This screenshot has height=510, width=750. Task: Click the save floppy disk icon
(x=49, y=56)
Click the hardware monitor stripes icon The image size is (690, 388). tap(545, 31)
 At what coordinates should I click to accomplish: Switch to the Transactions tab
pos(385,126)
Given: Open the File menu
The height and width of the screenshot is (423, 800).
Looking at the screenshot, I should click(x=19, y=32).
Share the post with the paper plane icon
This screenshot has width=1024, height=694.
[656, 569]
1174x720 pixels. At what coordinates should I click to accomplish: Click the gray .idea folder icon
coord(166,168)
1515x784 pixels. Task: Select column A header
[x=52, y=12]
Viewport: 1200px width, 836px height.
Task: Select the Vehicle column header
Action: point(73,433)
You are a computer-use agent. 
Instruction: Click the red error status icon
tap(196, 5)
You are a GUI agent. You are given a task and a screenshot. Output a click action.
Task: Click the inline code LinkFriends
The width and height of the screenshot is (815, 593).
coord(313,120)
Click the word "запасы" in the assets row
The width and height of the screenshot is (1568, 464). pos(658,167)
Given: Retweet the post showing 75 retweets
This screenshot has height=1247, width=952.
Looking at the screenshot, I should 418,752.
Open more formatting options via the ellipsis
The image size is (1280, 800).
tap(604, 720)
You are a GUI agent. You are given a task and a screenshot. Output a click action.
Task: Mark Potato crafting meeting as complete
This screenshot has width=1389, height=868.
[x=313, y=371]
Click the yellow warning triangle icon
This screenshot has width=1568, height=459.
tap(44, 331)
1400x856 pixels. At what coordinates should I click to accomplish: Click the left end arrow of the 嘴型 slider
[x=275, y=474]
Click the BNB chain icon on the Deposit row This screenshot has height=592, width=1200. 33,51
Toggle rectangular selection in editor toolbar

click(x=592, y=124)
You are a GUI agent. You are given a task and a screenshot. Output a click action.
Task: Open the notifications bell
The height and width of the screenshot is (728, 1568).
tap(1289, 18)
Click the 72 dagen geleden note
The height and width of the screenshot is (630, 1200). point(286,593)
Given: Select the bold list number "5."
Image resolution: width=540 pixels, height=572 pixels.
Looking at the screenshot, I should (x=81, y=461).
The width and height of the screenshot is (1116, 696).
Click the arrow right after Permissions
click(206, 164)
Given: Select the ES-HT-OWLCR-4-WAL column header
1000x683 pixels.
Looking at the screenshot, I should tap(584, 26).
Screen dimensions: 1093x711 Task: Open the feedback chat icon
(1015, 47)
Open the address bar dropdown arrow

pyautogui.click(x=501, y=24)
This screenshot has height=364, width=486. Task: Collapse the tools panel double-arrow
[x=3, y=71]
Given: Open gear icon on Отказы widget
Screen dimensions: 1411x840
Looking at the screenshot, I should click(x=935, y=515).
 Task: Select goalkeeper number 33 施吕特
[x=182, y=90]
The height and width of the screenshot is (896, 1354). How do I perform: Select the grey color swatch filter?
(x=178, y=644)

################

ACTION ITEM:
Would you set down the full listing exactly as it reads?

RESPONSE AREA:
This screenshot has height=510, width=750. Task: Click the save floppy disk icon
(x=49, y=56)
Click the hardware monitor stripes icon The image size is (690, 388). tap(545, 31)
 At what coordinates should I click to accomplish: Switch to the Transactions tab
pos(385,126)
Given: Open the File menu
The height and width of the screenshot is (423, 800).
Looking at the screenshot, I should click(x=19, y=32).
Share the post with the paper plane icon
This screenshot has width=1024, height=694.
[656, 569]
1174x720 pixels. At what coordinates should I click to accomplish: Click the gray .idea folder icon
coord(166,168)
1515x784 pixels. Task: Select column A header
[x=52, y=12]
Viewport: 1200px width, 836px height.
Task: Select the Vehicle column header
Action: point(73,433)
You are a computer-use agent. 
Instruction: Click the red error status icon
tap(196, 5)
You are a GUI agent. You are given a task and a screenshot. Output a click action.
Task: Click the inline code LinkFriends
The width and height of the screenshot is (815, 593).
coord(313,120)
Click the word "запасы" in the assets row
The width and height of the screenshot is (1568, 464). pos(658,167)
Given: Retweet the post showing 75 retweets
This screenshot has height=1247, width=952.
Looking at the screenshot, I should 418,752.
Open more formatting options via the ellipsis
The image size is (1280, 800).
tap(604, 720)
You are a GUI agent. You are given a task and a screenshot. Output a click action.
Task: Mark Potato crafting meeting as complete
This screenshot has width=1389, height=868.
[x=313, y=371]
Click the yellow warning triangle icon
This screenshot has width=1568, height=459.
tap(44, 331)
1400x856 pixels. At what coordinates should I click to accomplish: Click the left end arrow of the 嘴型 slider
[x=275, y=474]
Click the BNB chain icon on the Deposit row This screenshot has height=592, width=1200. 33,51
Toggle rectangular selection in editor toolbar

click(x=592, y=124)
You are a GUI agent. You are given a task and a screenshot. Output a click action.
Task: Open the notifications bell
The height and width of the screenshot is (728, 1568).
tap(1289, 18)
Click the 72 dagen geleden note
The height and width of the screenshot is (630, 1200). point(286,593)
Given: Select the bold list number "5."
Image resolution: width=540 pixels, height=572 pixels.
Looking at the screenshot, I should (x=81, y=461).
The width and height of the screenshot is (1116, 696).
Click the arrow right after Permissions
click(206, 164)
Given: Select the ES-HT-OWLCR-4-WAL column header
1000x683 pixels.
Looking at the screenshot, I should tap(584, 26).
Screen dimensions: 1093x711 Task: Open the feedback chat icon
(1015, 47)
Open the address bar dropdown arrow

pyautogui.click(x=501, y=24)
This screenshot has height=364, width=486. Task: Collapse the tools panel double-arrow
[x=3, y=71]
Given: Open gear icon on Отказы widget
Screen dimensions: 1411x840
Looking at the screenshot, I should click(x=935, y=515).
 Task: Select goalkeeper number 33 施吕特
[x=182, y=90]
The height and width of the screenshot is (896, 1354). How do I perform: Select the grey color swatch filter?
(x=178, y=644)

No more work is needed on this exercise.